Sainz Jr earned his Toro Rosso seat by taking the Formula Renault 3.5 title last season, becoming the youngest driver to do so having only turned 20 in September. While keen to point out he is still young himself - despite the focus on team-mate Verstappen - he readily acknowledges it was maturity that Red Bull was looking for when it placed him in World Series, wanting him to show that, like Alonso, he could put together a complete season.

“When Red Bull confirmed me to drive in 3.5 I saw that as my last chance for F1. I was quite realistic, and everyone in my family and my surroundings was too.

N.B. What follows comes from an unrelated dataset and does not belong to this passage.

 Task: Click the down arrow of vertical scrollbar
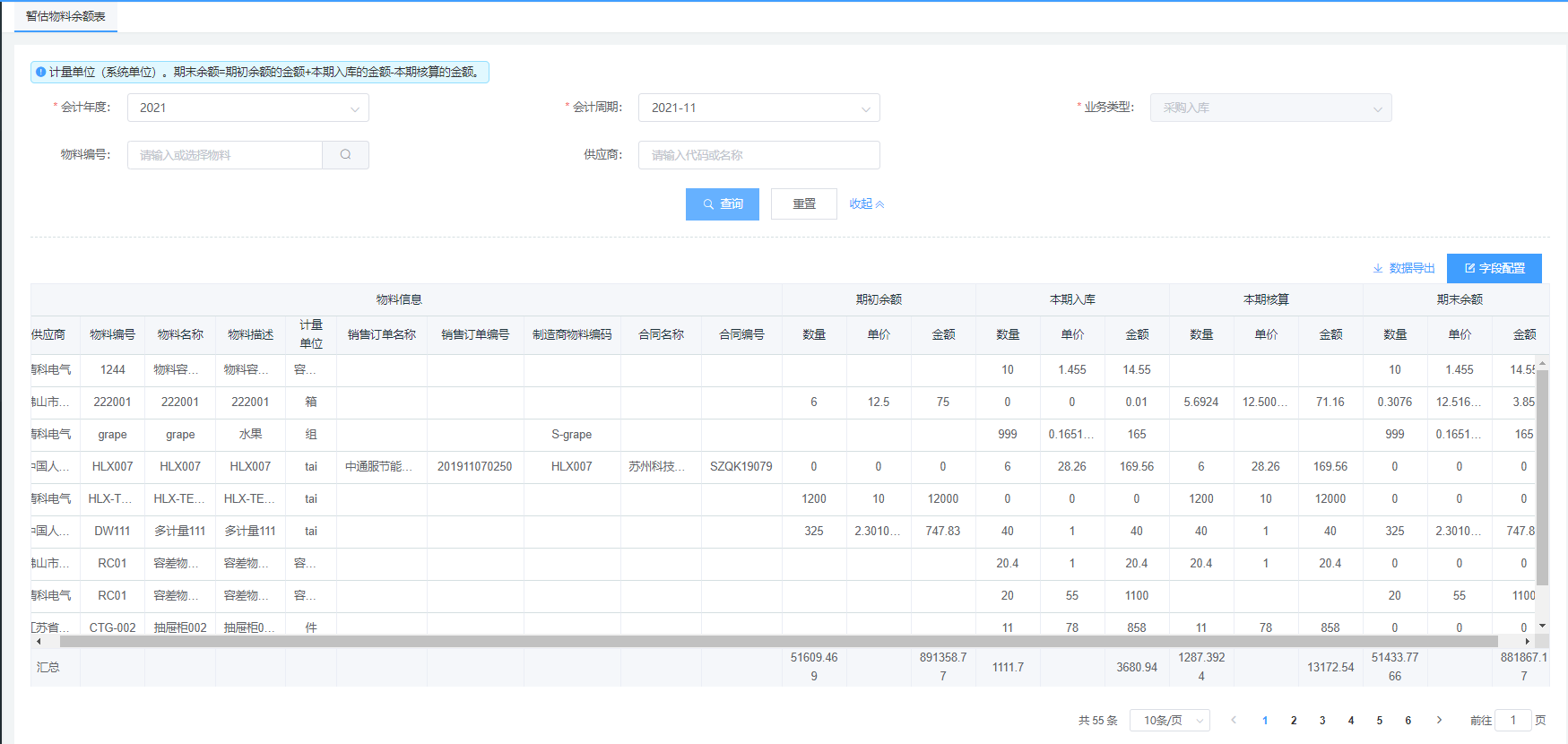pyautogui.click(x=1542, y=626)
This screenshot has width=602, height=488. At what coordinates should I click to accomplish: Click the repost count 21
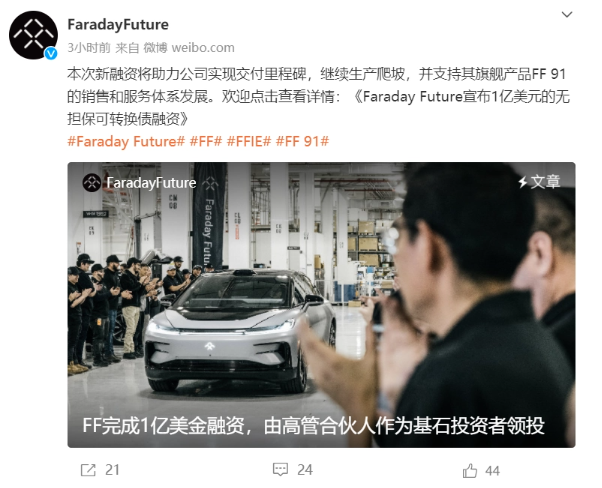[112, 470]
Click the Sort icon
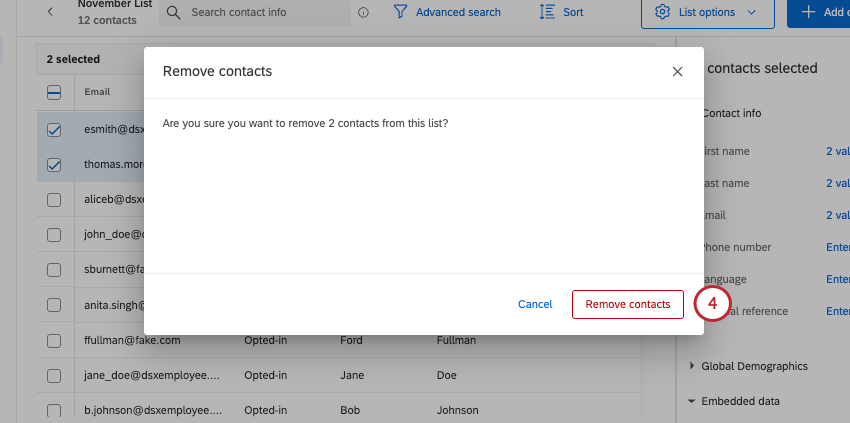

We said ‘OK, 2014 is everything or nothing’. If I win World Series I will probably get the chance to drive in Formula One in 2015, but if I come second I won’t.

“So it was a tough moment that I had to go through, but Formula One was always, always, always in my mind and I saw it as a possibility.

“I think Red Bull before 2014 looked at me as a very fast driver, a very talented driver who could do really crazy things - really good, crazy things - but they never saw the consistency that a world champion has to have throughout a year.

“So my main focus for 2014 was to apply all that talent that I have into a consistent way, to find a way both mentally and physically to apply my talent as consistently as possible. I think thanks to that is how we achieved the World Series championship.”

Entering Formula One, Sainz Jr knows he will need all of the skills he has honed in the junior categories and more to be a success, especially driving for Toro Rosso; a team where two out of three drivers fail to find another F1 race seat when they leave. Red Bull is looking for future world champions, not future race winners, when it sends young drivers to Faenza. As a result, Sainz Jr has been using Alonso as a reference for all of the new aspects he will have to deal with outside of the car.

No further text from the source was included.